# [Dataset extract]
———

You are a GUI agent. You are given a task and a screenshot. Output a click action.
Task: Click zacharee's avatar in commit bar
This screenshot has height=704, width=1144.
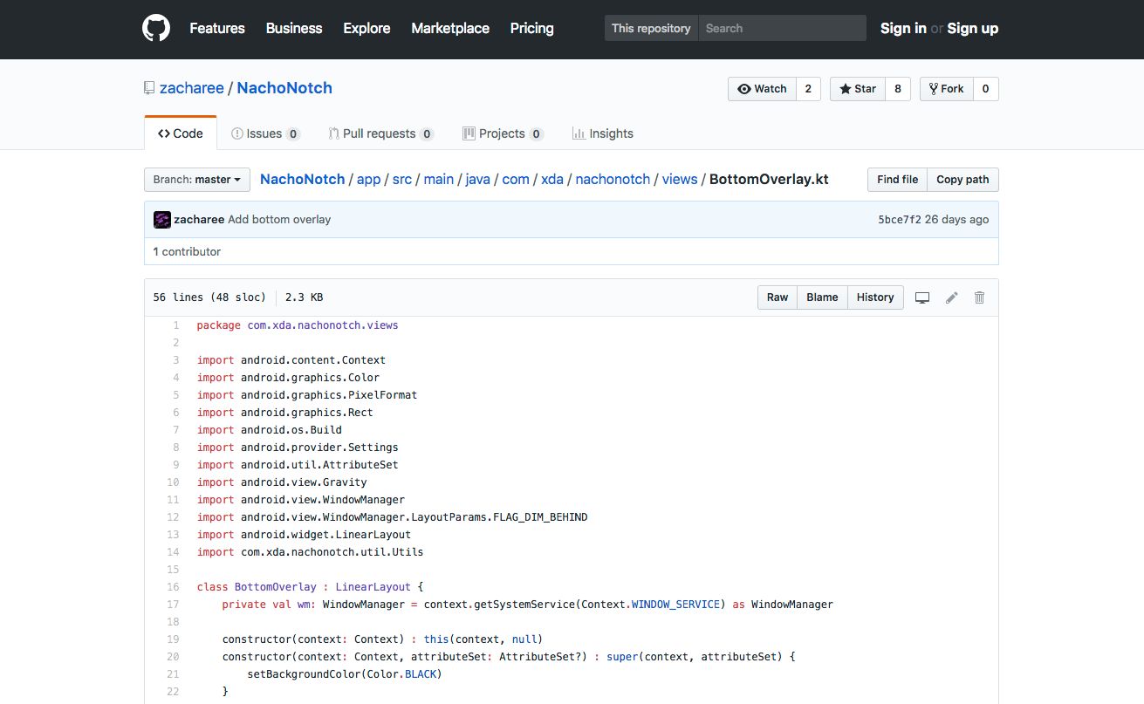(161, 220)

———

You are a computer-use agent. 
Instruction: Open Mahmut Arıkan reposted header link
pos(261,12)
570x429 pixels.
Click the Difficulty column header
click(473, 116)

———

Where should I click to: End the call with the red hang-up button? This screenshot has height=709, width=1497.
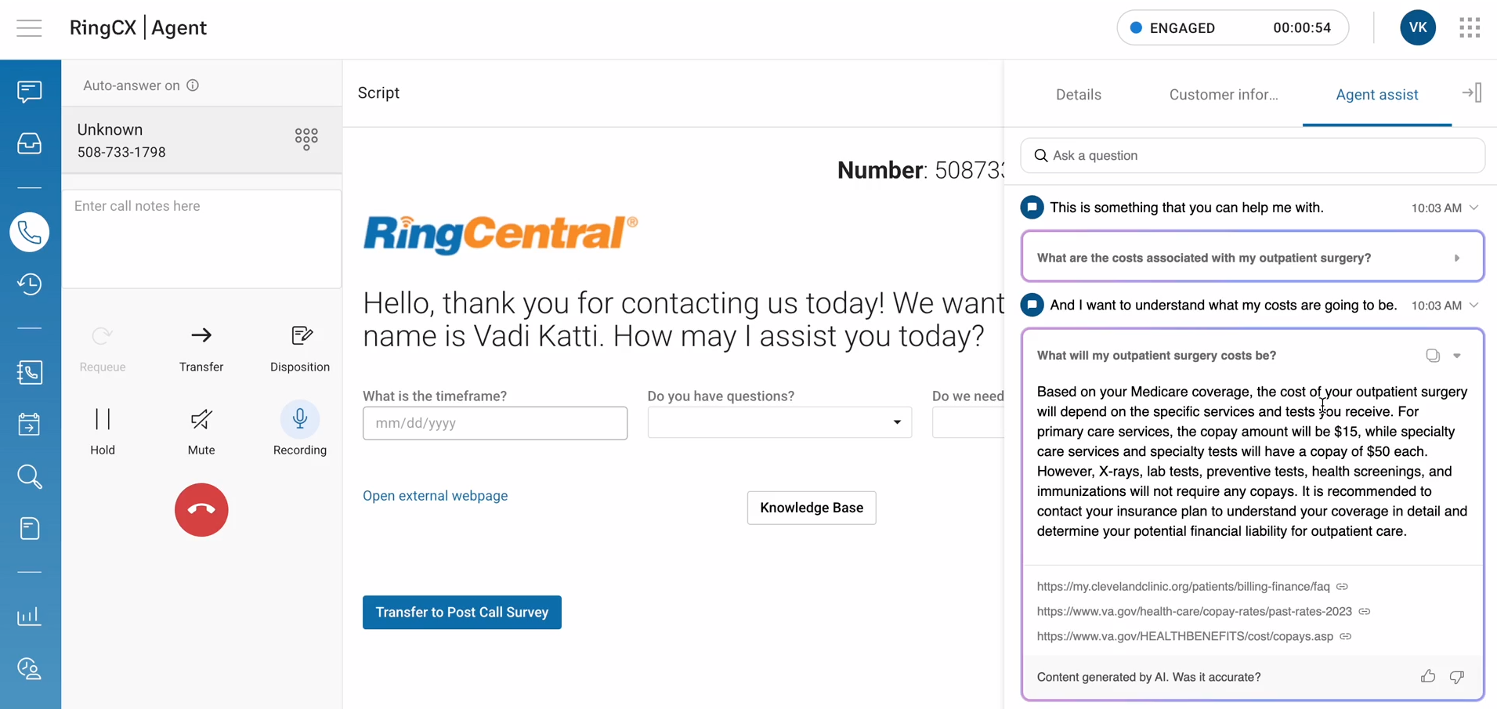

———

# [Task requirements]
Gather every line from the items above that contains the string "height", copying each one in full. Treat uppercase and lowercase as different.

# [Response]
This screenshot has height=704, width=1144.
Where should I click to: End the call with the red hang-up button? This screenshot has height=709, width=1497.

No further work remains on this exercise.